Ranch Foods Direct

By Becky Hurley | Dec 07, 2015

Company Details


Colorado Springs, Colorado



Ownership Type





Agriculture Feed products


Colorado Springs

Founded: Peak to Plains formed in 2013 as a supply chain adjunct to Ranch Foods Direct (2000)

Privately owned

Employees: Ranch Foods Direct: 30; Peak to Plains: 10

Individual organic farmers, ranchers, and local food suppliers have traditionally faced a supply chain vacuum, says CEO and cattle rancher Mike Callicrate -- but that's about to change.

A key motivator: Today's increasing consumer demand for hormone-free, pesticide-free, GMO-free food. "That's why we're in the process of building an alternative food delivery system capable of supplying the entire Front Range protein and produce 'foodshed,'" Callicrate says.

His Peak to Plains business model provides a grower-friendly alternative to mega-distributors that serve only large industrial agriculture beef and produce operations to supply national chains and big-box retailers. Smaller food producers have been largely excluded.

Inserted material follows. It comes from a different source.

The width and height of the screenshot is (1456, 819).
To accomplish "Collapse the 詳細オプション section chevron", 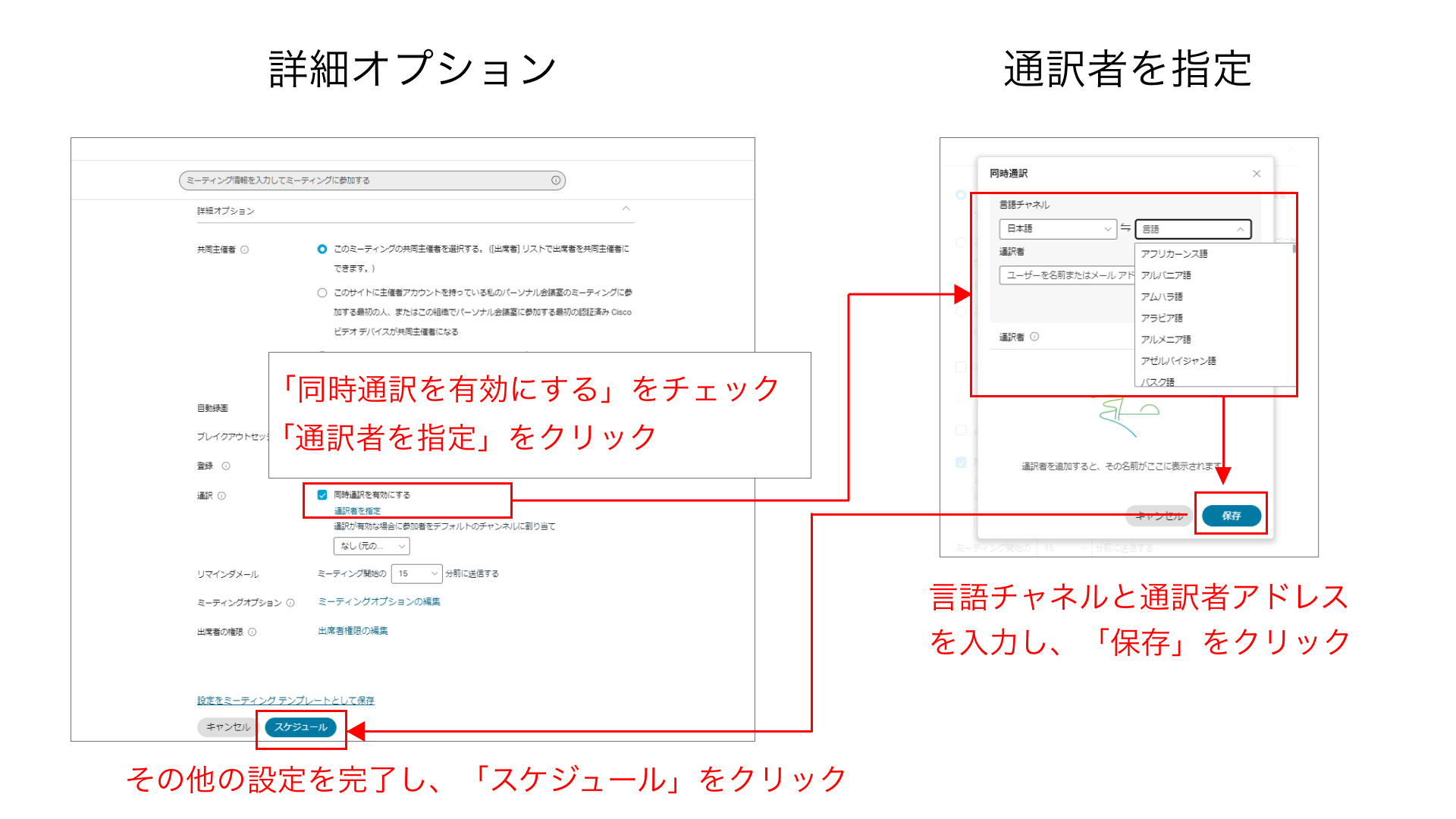I will (626, 209).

The Ranch Foods Direct "Good Food . . . That's Good For You" model, on the other hand, enables Western Kansas and Colorado farm-to-table producers to move beyond farmers' markets or roadside stands to metropolitan restaurants and wholesale and retail shelves.

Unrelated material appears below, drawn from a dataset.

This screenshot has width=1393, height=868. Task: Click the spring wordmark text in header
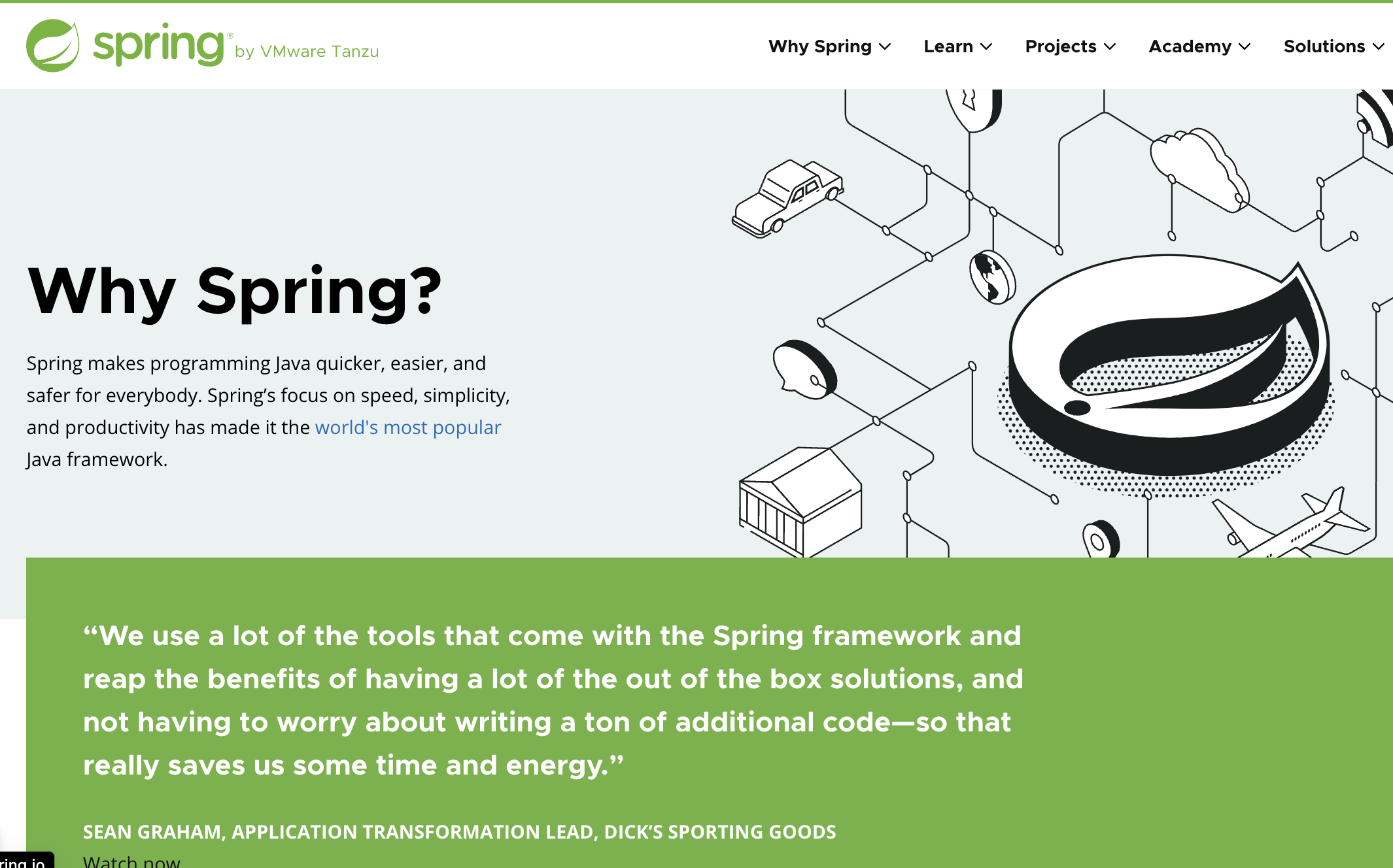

Ranch Foods Direct was founded in 2000 as a branded beef company that transports, processes, and sells direct-to-consumer meats, poultry, and other locally produced organic and naturally produced healthy food. The company currently offers direct-to-consumer products at its Colorado Springs retail location.

But Callicrate is thinking even bigger with his distribution business. Peak to Plains recently acquired a 22,500-square-foot food hub facility east of downtown Colorado Springs equipped with receiving docks, food washing and processing equipment, meat butchering areas, and plenty of refrigerated storage and for both produce and protein producers. "As far as I know, it's a first," says Callicrate.

By building a direct connection from the farm and ranch to the consumer, Callicrate says he'll also generate more and better jobs for rural communities and within the local/regional food system.

"We're building an alternative food system for smaller farmers who simply can't compete with big ag on volume and margin," Callicrate adds. So far Peak to Plains' business model has been embraced by growers throughout western Kansas and eastern and southern Colorado.

"Our goal is not to be the 'Masters of the Food Universe,' but a local/regional distribution supply chain that offers onsite butchering and transportation to market as well as consumer education on why local, sustainable, organic food is important, and where it comes from," he says.

The company's Peak to Plains Food Distribution division currently serves about 100 restaurant and institutional accounts from Denver to Pueblo. That number is projected to increase dramatically once all functions -- transportation, food processing, and marketing -- are up and running.

Wholesale distribution offices have already moved to the new facility -- and the entire operation will be relocated by January, Callicrate predicts. Also coming soon: a spot for Ranch Foods Direct at the Colorado Springs Public Market downtown.

Challenges: "A culture in which industrial ag giants donate millions of dollars to land grant universities and politicians to promote industrial agribusiness over family farm agriculture," says Callicrate. "They need to honor the founding mission of the land grant system: support for America's farmers and ranchers."

Opportunities: "To make good, safe, and affordable food available from places like the Arkansas Valley and Southern Colorado to city dwellers in Front Range communities and prove the local/regional food system can be replicated in other places," Callicrate says.

Needs: "We need a better-informed consumer and parents who will insist that their children's school districts provide healthy meals cooked with safe, locally grown food whenever possible," argues Callicrate. "We also need to train a new workforce in the skills of butchering. There is a shortage of good meat cutters. Many, now retired, were last employed by the large, industrial companies."